Professor Petropoulos At Center Of Klimt Painting Return

After a seven-year legal struggle for the return of Nazi-looted art treasures, Jonathan Petropoulos, the John V. Croul Professor of European History, director of The Family of Benjamin Z. Gould Center for Humanistic Studies, and associate director of The Center for the Study of The Holocaust, Genocide, and Human Rights, has helped in the return of five multi-million dollar paintings by Gustav Klimt to their rightful owner. Maria Altmann, whose family fled Austria in 1939, was awarded the paintings by an Austrian arbitration court in a decision announced Jan. 17.
Petropoulos was a guest on NPR's "Air Talk" with Larry Mantle, broadcast Thursday, Jan. 19 through KPCC-FM, 89.3 in Pasadena.
"This is arguably the most important restitution case in history, and a remarkable verdict," says Petropoulos, who served as the expert witness for Altmann on the matter of the paintings and their theft. Once the case went into arbitration, Petropoulos submitted a decisive 150-page report to the Austrian arbitration court. In order to prepare the report, he carefully considered more than 10,000 pages of documents.
"The arbitration court's decision confirms the problematic nature of post-war Austrian restitution programs," he says. "The Austrians were not only complicit in the expropriation of cultural property from Jewish victims, but also came up short when it came to returning this property to victims and heirs. Art and cultural property has tremendous significance to families of victims and heirs. It's part of people's lives and retains its significance even as time passes, perhaps even increases in significance. Because of the importance, there should be no statute of limitations. Victims and heirs should have the right to pursue property that was stolen and never returned."

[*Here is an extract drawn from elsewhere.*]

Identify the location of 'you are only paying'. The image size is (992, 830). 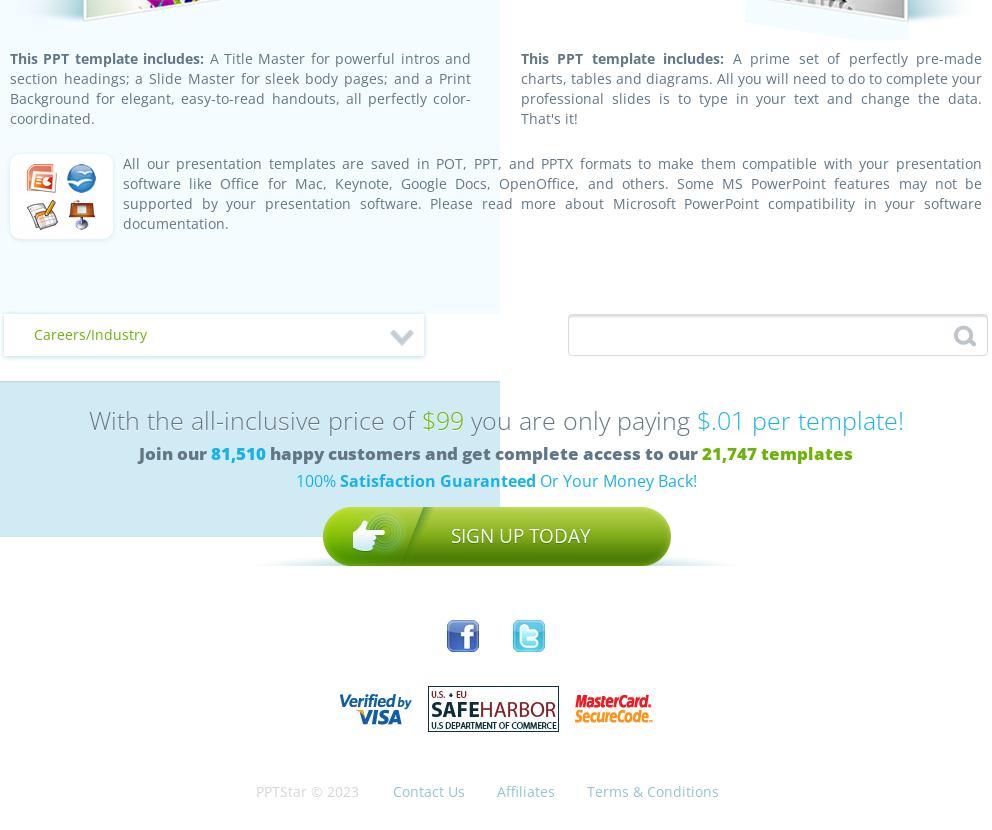
(578, 419).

In June 2004, the U.S. Supreme Court ruled that Altmann had the right to sue the government of Austria for return of the paintings, which were seized during the Nazi occupation of Austria along with the entire estate of her uncle, Ferdinand Bloch-Bauer. The decision to award the paintings to Altmann is the culmination of litigation in the United States and Austria that has been protracted and, at times, bitter as the Austrian government fought to retain control of the paintings.

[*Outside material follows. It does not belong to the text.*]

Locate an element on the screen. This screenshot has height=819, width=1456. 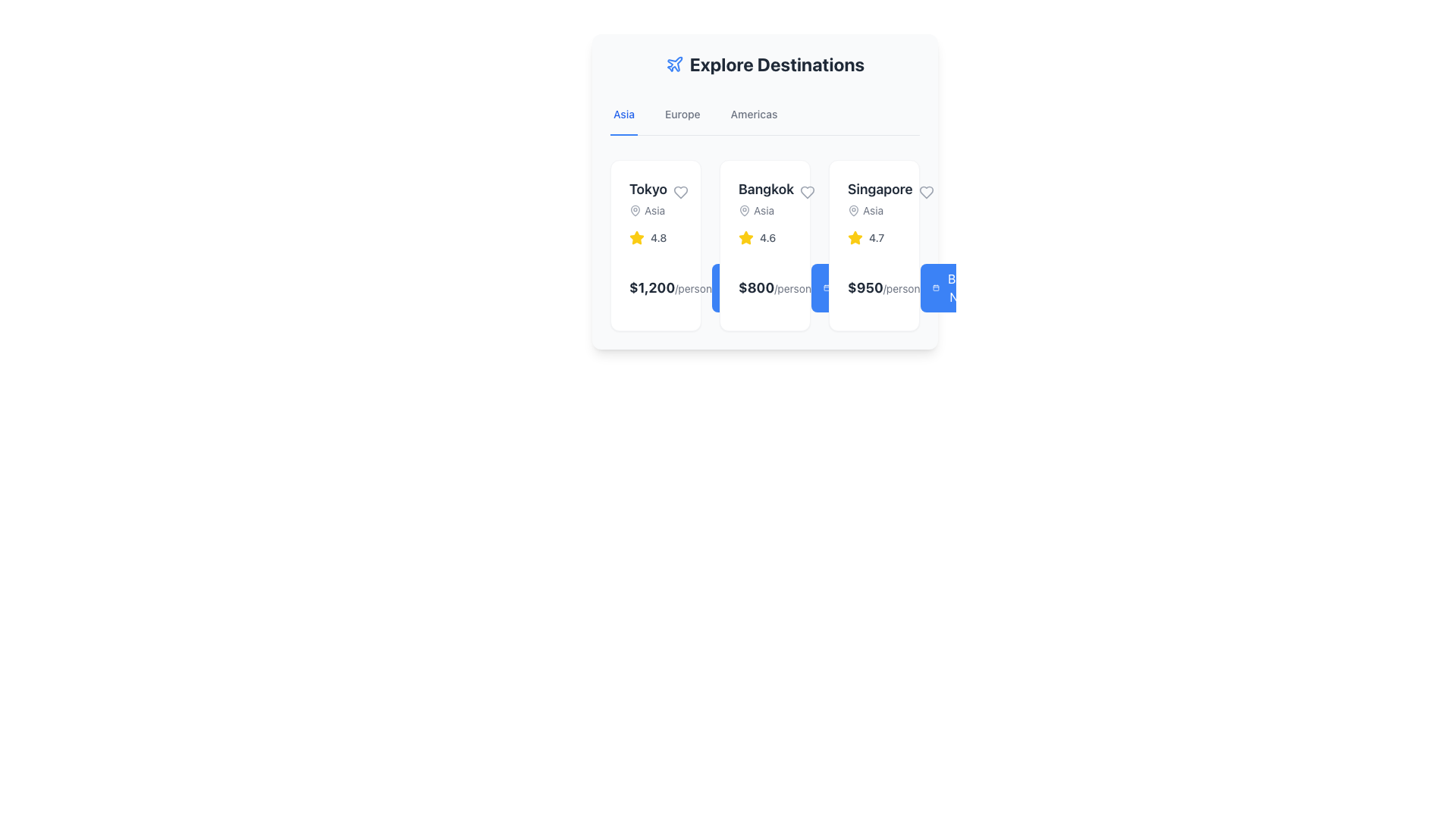
the static text label that displays the cost per individual for the specified destination, located centrally within the second card of the destination cards is located at coordinates (775, 288).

"These paintings are very important to Austrian national identity," says Petropoulos. In particular, the iconic Portrait of Adele Bloch-Bauer I is considered to be one of Klimt's finest works, and has been featured on the cover of exhibition catalogues published by the Austrian National Gallery. Next to Klimt's painting, The Kiss, it is his most recognizable work. "It is comparable," he says, "to the Louvre losing the Winged Victory of Samothrace (probably the second most famous piece in the museum after the Mona Lisa)."
Petropoulos says the Altmann case illustrates how the legacy of World War II is still tangible for families seeking to regain control of assets seized by the Nazis. "This is the unfinished business of World War II. There is a generational change occurring, and perhaps that makes it all the more important to complete this business," says Petropoulos, who has published extensively on the issues related to looted art and the appropriation of property during the Third Reich, and has served as the Research Director for Art and Cultural Property on the Presidential Commission on Holocaust Assets in the United States. "I put my reputation on the line in this case, and it is very gratifying to see that my findings were upheld."

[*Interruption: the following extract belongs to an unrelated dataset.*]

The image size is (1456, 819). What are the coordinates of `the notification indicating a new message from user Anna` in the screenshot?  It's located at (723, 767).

In addition, the Altmann case is a window into the complexity of issues related to stolen property. Because each case involving accusations of stolen or looted property is unique and involves challenging and careful research, historians like Petropoulos are called on to assist in examination and litigation. "This is clearly an area where historians' scholarship has practical application and significant consequences," says Petropoulos.
"We must proceed carefully with a lot of documentation and research. In this case, tremendous energy was put into research and investigation there were scholars in the United States and Austria who tried to discover every document relating to the case and the persecution of Ferdinand Bloch-Bauer. That's what it takes to resolve these issues. Historians have played very important roles researching the ownership of these paintings and the history of theft and restitution."
Petropoulos says that the decision of the Austrian arbitration court is worthy of great praise. "The members of this court were subjected to tremendous public and governmental pressure in Austria, and it speaks to their principled approach to the case that they ruled in this way. The Austrian government mobilized to keep the paintings in this case, and they are formidable. They mounted a very aggressive response to my report, and I can only imagine how the members of the arbitration panel felt. This case was in the Austrian press on an almost daily basis, and the court's diligence in this case is laudable."
Petropoulos is the author of Art as Politics in the Third Reich (University of North Carolina Press, 1996), The Faustian Bargain: The Art World in Nazi Germany (Oxford University Press, 2000), and over two dozen articles on the subject of art looting. He has also testified before the U.S. House of Representatives' Committee on Banking and Financial Services, as well as the British House of Commons' Select Committee on Culture, Media, and Sport.